With time, it will become increasingly evident that the only way to address India’s economic and employment crisis is to increase demand from a wider range of sources and to increase investment in and consumption by the impoverished.

in 1988 that wages have a dual character. Wages are an important component of costs to capitalists, but they are also a source of demand.The firms should reduce costs by squeezing wages, in an economy that suffers from insufficient demand. Cutting wages, they posited, will shrink markets further and deepen a depression. They advocated “wage-led” economic growth or policies to raise workers’ wages and incomes, which, they said, would expand markets and recover an economy from depression.

some of the factories and machines may be lying idle, and therefore, capacity utilization rate (u = X/K) or the value of output as a share of the capital stock is less than its optimal level (assume that X is value of output, K is capital invested, W is wages and P is profits).

The profit share (π = P/X, or profit as a share of the value of output) may decline as wages and thereby wage share (W/X) increase. However, what matters (to the capitalists) is not profit share but profit rate (r = P/K), which is profits as a share of the capital invested or profit share multiplied by capacity utilization rate (r = π.u).
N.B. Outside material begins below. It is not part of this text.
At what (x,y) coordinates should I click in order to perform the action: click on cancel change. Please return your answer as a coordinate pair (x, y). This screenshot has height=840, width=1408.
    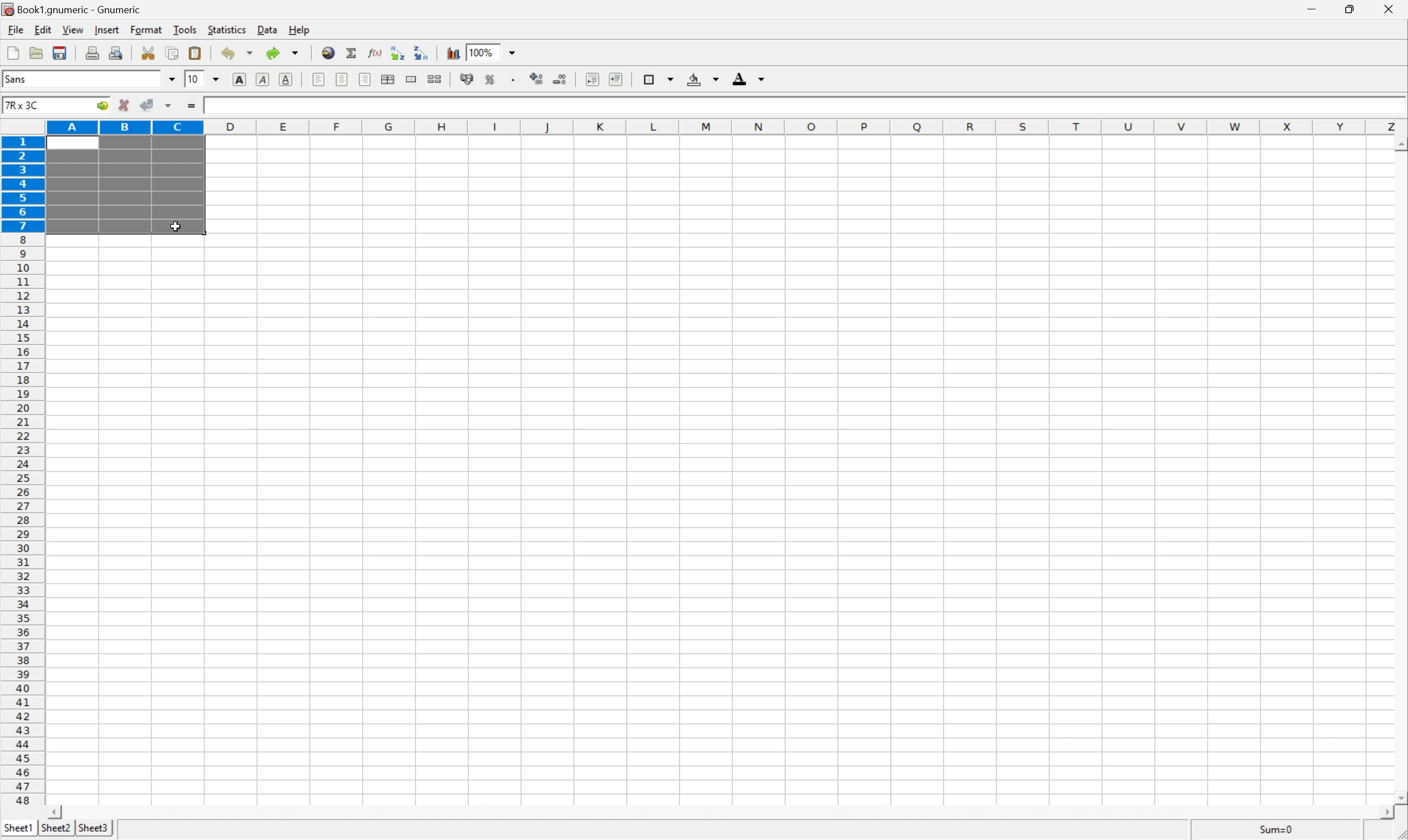
    Looking at the image, I should click on (124, 106).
During a phase of “wage-led” economic growth, wage share may increase and profit share may decline, but profit rate may not fall because the higher demand that accompanies the wage increase allows firms to utilize their capacities better.

Some of the proposals could be to establish food processing enterprises or to provide cheap housing in rural areas. This kind of investment might have enormous multiplier effects. Millions of Indians still rely on agriculture as their primary source of income, and food processing can assist increase this sector.

Real advances in living and working conditions are due to India’s working classes, who have long been abused by the nation’s repressive economic and social structures. The only way this is possible is if government spending on developing workers’ skills, incomes, and purchasing power is greatly increased. An increase in government spending on education and health, which is currently low in India, could contribute to the advancement of human development. Along with other essential areas, the nation also has to invest a lot of money on highways, rural infrastructure, agricultural research, and public transportation.

Young people are becoming more and more prevalent in India and other South Asian nations, which presents a possible new source of demand that could stimulate the world economy. However, in order to realise this potential, policies that support low-income workers’ income growth are needed. These are the kinds of policies that defy conventional wisdom in economics. It is obvious that major policy changes are required if India is to take advantage of the advantages that a young population brings.